Update Provided a simple test case that shows that Boost Spirit is capable to handle all varieties of special values in this area. See below: Boost Spirit (FTW).
The standard
The only normative information in this area that I've been able to find is in sections 7.19.6.1/7.19.6.2 of the C99 standard.
Sadly, the corresponding sections of the latest C++ standard document (n3337.pdf) doesn't appear to specify support for infinity
, inf
and or NaN
in the same way. (Perhaps I'm missing a footnote that refers to the C99/C11 spec?)
The library implementors
In 2000, the Apache libstdcxx received a bug report stating
The num_get<>
facet's do_get()
members fail to take the special strings [-]inf[inity]
and [-]nan
into account. The facet reports an error when it encounters such strings. See 7.19.6.1 and 7.19.6.2 of C99 for a list of allowed strings.
However the subsequent discussion yielded that (at least with named locale
-s) it would actually be illegal for an implementation to parse special values:
The characters in the lookup table are "0123456789abcdefABCDEF+-".
Library issue 221 would amend that to "0123456789abcdefxABCDEFX+-".
"N" isn't present in the lookup table, so stage 2 of num_get<>::do_get()

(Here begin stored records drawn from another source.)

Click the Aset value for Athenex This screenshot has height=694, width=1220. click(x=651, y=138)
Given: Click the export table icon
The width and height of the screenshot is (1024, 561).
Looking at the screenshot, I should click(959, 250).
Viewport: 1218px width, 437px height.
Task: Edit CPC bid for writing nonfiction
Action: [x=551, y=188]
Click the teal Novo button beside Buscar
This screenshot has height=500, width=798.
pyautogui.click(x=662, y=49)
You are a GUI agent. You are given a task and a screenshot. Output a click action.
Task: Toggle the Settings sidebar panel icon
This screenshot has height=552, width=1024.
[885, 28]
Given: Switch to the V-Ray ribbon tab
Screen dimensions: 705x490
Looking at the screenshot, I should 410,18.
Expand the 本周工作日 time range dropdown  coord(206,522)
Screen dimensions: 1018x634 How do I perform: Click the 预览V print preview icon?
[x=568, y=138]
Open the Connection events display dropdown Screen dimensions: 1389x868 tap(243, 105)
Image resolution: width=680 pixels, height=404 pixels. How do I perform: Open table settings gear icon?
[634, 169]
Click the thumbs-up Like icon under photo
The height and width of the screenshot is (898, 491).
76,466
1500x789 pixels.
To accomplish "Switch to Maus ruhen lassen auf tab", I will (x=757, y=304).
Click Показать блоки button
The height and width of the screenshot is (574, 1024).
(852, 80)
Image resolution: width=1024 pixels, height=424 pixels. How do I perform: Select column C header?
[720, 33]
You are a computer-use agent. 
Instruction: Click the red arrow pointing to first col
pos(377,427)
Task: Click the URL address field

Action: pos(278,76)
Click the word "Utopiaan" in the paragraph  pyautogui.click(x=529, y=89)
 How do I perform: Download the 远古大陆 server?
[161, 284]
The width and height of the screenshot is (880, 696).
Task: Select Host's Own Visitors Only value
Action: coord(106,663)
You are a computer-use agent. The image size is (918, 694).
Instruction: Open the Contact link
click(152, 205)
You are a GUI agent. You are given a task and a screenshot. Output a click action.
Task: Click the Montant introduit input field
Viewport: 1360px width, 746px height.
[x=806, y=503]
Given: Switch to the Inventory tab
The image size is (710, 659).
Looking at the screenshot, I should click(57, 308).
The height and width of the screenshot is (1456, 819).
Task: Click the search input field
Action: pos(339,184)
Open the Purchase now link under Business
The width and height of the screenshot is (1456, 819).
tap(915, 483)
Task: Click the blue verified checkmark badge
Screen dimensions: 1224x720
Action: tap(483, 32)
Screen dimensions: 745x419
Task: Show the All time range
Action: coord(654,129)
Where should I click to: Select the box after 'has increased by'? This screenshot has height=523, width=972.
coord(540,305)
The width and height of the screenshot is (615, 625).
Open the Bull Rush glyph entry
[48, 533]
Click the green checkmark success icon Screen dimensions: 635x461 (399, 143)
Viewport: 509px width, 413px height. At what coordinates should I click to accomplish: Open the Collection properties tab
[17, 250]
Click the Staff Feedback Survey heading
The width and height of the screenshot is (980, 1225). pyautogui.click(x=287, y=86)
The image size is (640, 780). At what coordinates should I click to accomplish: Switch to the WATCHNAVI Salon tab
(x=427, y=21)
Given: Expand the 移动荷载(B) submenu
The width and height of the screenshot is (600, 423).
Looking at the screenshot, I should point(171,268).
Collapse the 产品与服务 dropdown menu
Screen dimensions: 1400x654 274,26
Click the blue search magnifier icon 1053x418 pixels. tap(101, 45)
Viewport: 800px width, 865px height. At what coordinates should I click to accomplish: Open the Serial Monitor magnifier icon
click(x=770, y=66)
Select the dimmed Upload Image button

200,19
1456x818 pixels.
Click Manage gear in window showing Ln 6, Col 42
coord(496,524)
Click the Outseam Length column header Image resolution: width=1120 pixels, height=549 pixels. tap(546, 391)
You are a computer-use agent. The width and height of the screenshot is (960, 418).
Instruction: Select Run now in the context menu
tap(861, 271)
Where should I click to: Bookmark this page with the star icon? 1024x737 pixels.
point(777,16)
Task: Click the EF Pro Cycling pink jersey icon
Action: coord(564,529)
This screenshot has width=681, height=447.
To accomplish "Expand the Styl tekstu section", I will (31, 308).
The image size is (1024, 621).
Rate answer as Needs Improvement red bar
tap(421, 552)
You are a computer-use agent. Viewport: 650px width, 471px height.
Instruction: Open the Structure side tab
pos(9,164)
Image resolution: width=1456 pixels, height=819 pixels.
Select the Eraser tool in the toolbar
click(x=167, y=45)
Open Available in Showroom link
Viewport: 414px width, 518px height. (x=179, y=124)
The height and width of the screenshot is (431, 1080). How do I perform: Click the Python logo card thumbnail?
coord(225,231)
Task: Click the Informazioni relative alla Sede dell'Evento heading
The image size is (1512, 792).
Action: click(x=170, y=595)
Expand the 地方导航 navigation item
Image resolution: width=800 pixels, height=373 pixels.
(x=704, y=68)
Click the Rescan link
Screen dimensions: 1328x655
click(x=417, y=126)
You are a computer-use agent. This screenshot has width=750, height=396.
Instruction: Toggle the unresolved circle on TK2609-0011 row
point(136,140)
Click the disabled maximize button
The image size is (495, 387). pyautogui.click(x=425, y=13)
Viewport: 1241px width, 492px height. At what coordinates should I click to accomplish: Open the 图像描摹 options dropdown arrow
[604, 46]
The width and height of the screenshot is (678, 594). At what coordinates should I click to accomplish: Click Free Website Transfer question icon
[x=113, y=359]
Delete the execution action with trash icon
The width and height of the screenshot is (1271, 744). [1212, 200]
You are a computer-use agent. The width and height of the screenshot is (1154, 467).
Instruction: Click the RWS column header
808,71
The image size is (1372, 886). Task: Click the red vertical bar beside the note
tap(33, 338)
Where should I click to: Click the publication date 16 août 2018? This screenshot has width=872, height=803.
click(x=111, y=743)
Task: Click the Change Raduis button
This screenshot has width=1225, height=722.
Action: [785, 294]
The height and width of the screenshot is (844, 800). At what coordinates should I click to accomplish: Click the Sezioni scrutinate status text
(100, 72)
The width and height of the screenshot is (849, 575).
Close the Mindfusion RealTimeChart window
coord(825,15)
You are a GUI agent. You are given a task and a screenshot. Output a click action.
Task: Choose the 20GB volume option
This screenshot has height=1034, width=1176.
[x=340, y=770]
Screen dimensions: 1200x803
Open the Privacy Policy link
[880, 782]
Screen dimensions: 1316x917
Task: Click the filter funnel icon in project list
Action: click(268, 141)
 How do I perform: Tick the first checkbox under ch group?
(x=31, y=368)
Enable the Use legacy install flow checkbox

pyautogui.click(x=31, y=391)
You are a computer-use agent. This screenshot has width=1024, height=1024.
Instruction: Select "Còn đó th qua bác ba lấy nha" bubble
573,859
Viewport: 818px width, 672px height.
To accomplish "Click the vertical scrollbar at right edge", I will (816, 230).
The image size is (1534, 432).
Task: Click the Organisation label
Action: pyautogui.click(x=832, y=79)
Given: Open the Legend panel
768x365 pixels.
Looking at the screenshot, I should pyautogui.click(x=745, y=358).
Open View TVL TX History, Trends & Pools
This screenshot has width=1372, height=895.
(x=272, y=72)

is not permitted to read the character sequence "NaN".
Other resources
securecoding.cert.org clearly states that the following 'Compliant Code' is required to avoid parsing infinity or NaN. This implies, that some implementations actually support that - assuming the author ever tested the published code.
#include <cmath>
float currentBalance; /* User's cash balance */
void doDeposit() {
float val;
std::cin >> val;
if (std::isinf(val)) {
// handle infinity error
}
if (std::isnan(val)) {
// handle NaN error
}
if (val >= MaxValue - currentBalance) {
// Handle range error
}
currentBalance += val;
}
Boost Spirit (FTW)
The following trivial example has the desired output:
#include <boost/spirit/include/qi.hpp>
namespace qi = boost::spirit::qi;
int main()
{
const std::string input = "3.14 -inf +inf NaN -NaN +NaN 42";
std::vector<double> data;
std::string::const_iterator f(input.begin()), l(input.end());
bool ok = qi::parse(f,l,qi::double_ % ' ',data);
for(auto d : data)
std::cout << d << '
';
}
Output:
3.14
-inf
inf
nan
-nan
nan
42
Summary/TL;DR
I'm inclined to say that C99 specifies the behaviour for *printf/*scanf to include infinity and NaN. C++11, sadly appears to not specify it (or even prohibit it, in the presence of named locales).